:: Exercise data ::

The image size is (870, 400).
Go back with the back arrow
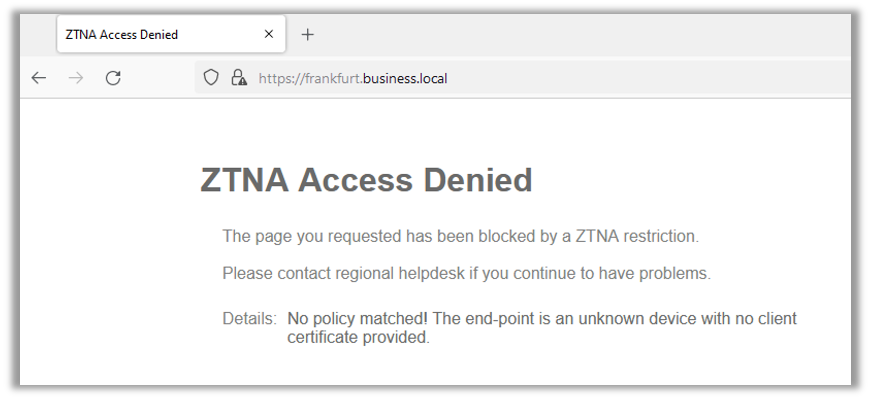(39, 78)
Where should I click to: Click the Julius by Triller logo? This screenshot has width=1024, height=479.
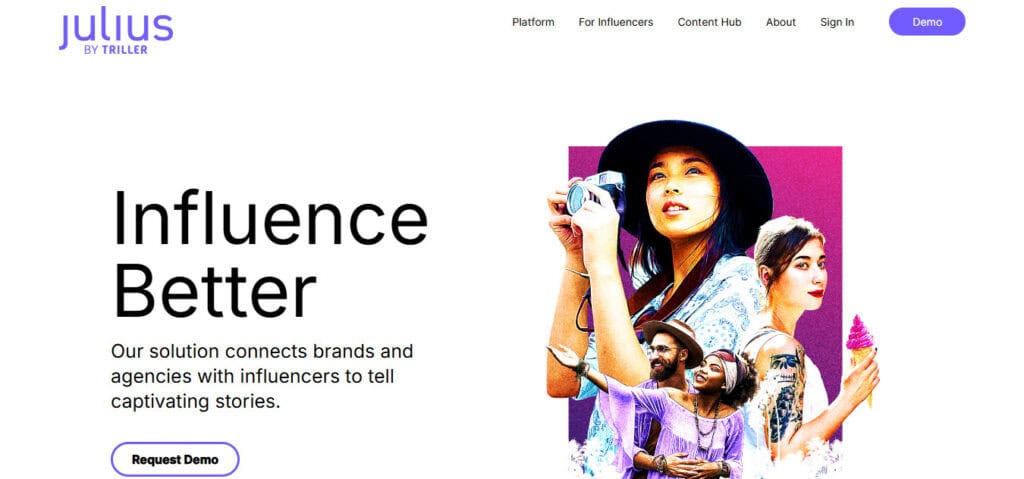tap(116, 31)
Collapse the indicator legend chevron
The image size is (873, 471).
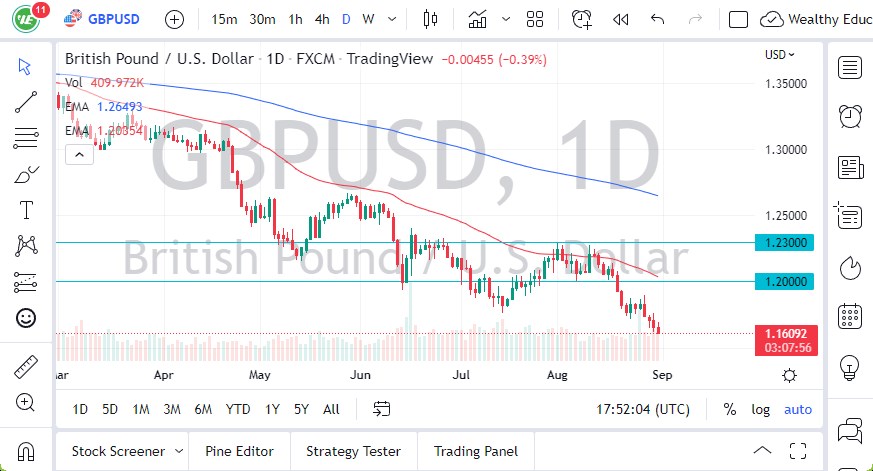pyautogui.click(x=77, y=153)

:::

Stated task: Could you lay out the rows above as a numbered list, starting at the line that contains "Where should I" and ending at the last row, with blank lines and pictures left out?

Solution for this problem:
1. Where should I click to: Click the Julius by Triller logo? This screenshot has width=1024, height=479.
2. tap(116, 31)
3. Collapse the indicator legend chevron
4. The image size is (873, 471).
5. pyautogui.click(x=77, y=153)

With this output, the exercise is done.